_Data for analysis_
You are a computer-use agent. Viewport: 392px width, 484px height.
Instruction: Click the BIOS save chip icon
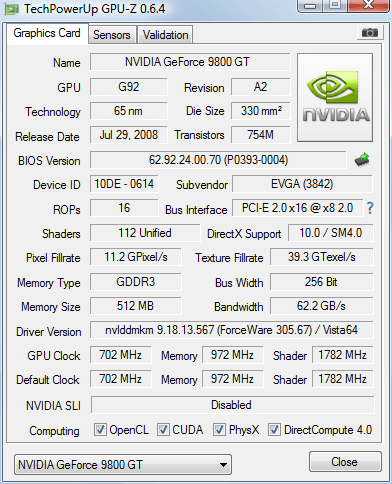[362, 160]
==
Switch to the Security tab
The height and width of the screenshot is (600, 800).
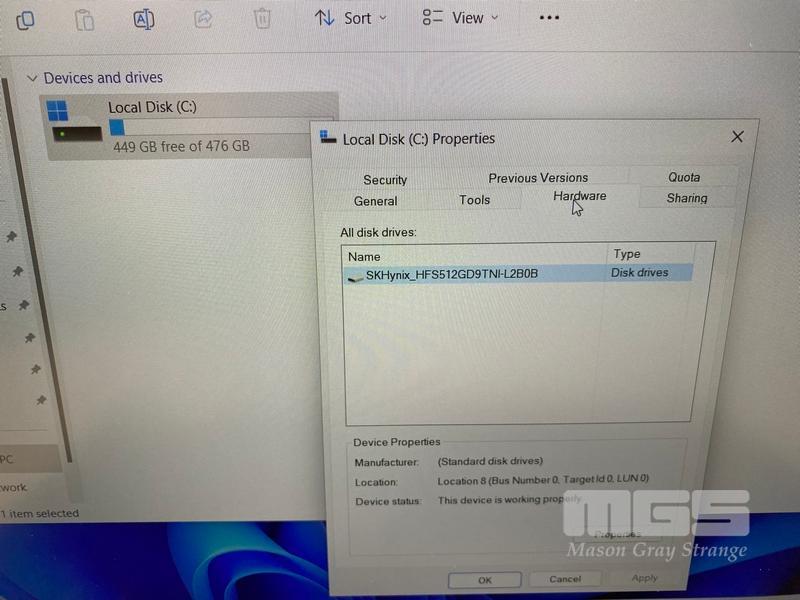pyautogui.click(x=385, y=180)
---
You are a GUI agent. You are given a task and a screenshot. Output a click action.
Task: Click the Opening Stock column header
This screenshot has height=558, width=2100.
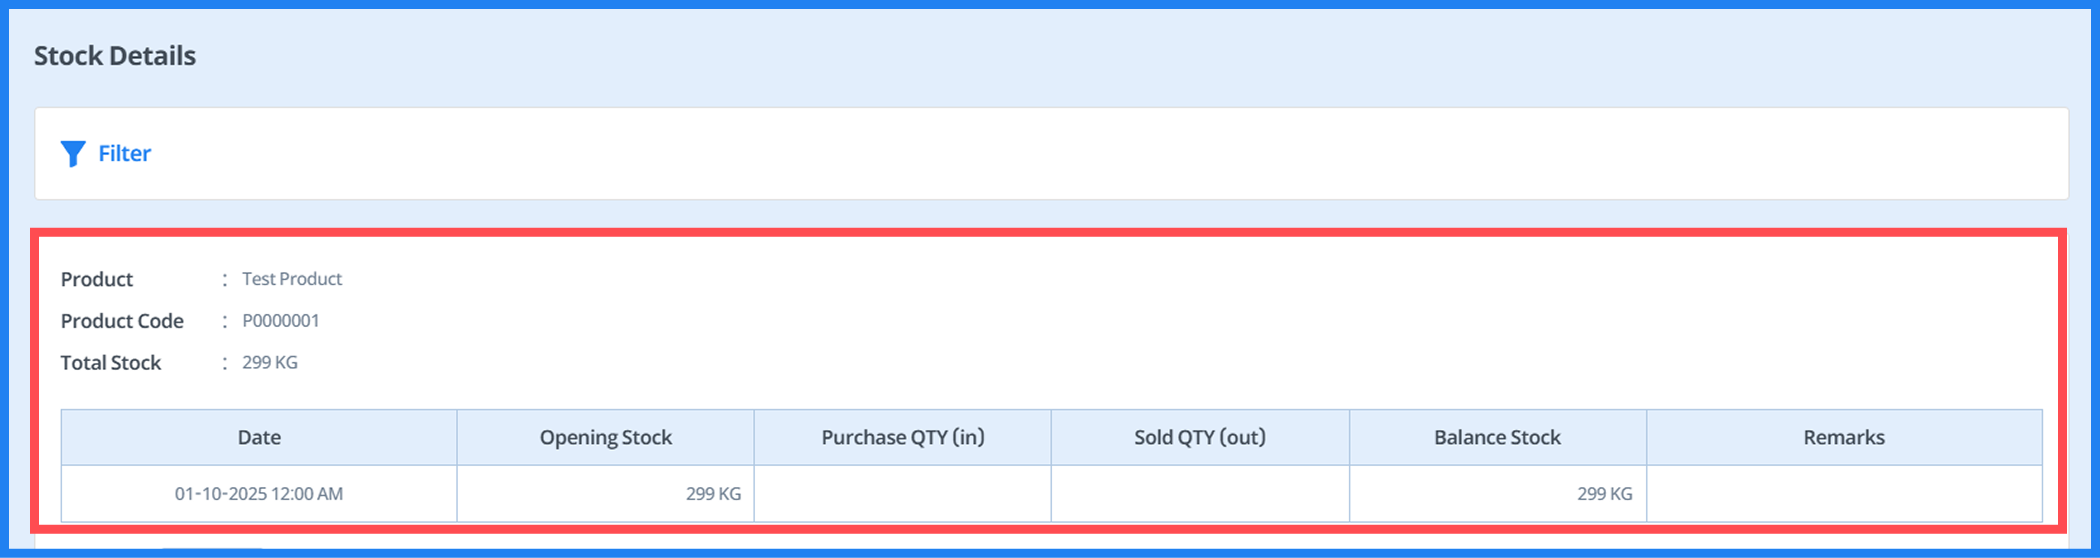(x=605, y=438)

_Brief_
Write down every line of the data above that includes the string "agent".

_Answer_
You are a computer-use agent. Viewport: 392px width, 484px height.
You are a GUI agent. You are given a task and a screenshot. Output a click action.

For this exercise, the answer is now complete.